Ekweremadu: Court Orders Immigration, NIMC Others to Release Bio-data of Organ Donor
Alex Enumah in Abuja
Justice Inyang Ekwo of the Federal High Court on Friday ordered the Nigerian Immigration Service, National Identity Management Commission, United Bank of Africa (UBA), and Nigeria Inter-Bank Settlement System Plc to release a Certified True Copy (CTC) of the biodata information of David Nwamini Ukpo.
The order was sequel to an application by Senator Ike Ekweremadu and his wife to enable them defend themselves in an alleged modern slavery and organ harvesting charge leveled against them at United Kingdom Magistrate Court.
The Metropolitan Police had last week arrested Ekweremadu and his wife Beatrice for allegedly trafficking a minor to the UK for exploitation and organ harvesting, an offence punishable by prison terms in the UK.
But, Ekweremadu and his wife had denied any wrong doing, claiming that contrary to the position of the UK police, the said donor, is not a minor and was neither tricked or induced to donate his organ for the ailing daughter of the Ekweremadu’s who is currently in a London hospital.

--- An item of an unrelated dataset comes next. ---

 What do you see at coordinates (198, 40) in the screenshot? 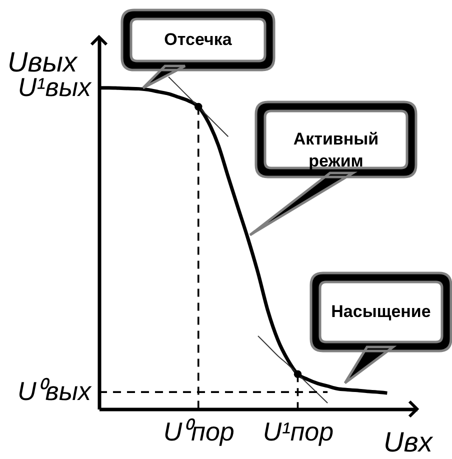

Ekweremadu and his wife accordingly approached a Federal High Court for an order compelling the immigration, NIMC and the bank to release a Certified True Copy of the bio-data information of Ukpo to the defendants to aid their defense in the London Court.
In an originating summon marked: FHC/ABJ/CS/984/2022, dated and filed June 27 by their counsel, Adegboyega Awomolo, SAN, the couple said the information were for the purposes of facilitating the criminal investigation and tendering same to establish their innocence with respect to Ukpo’s age in the charges against them.
Awomolo, had told the court that the respondents will not respond to their request on the bio-data of Ukpo unless directed by the court.
In a short ruling, Justice Ekwo held that evidence showed that the respondents have been served with the applicants motion and since the they did not dispute the facts of the motion, the application is granted in terms.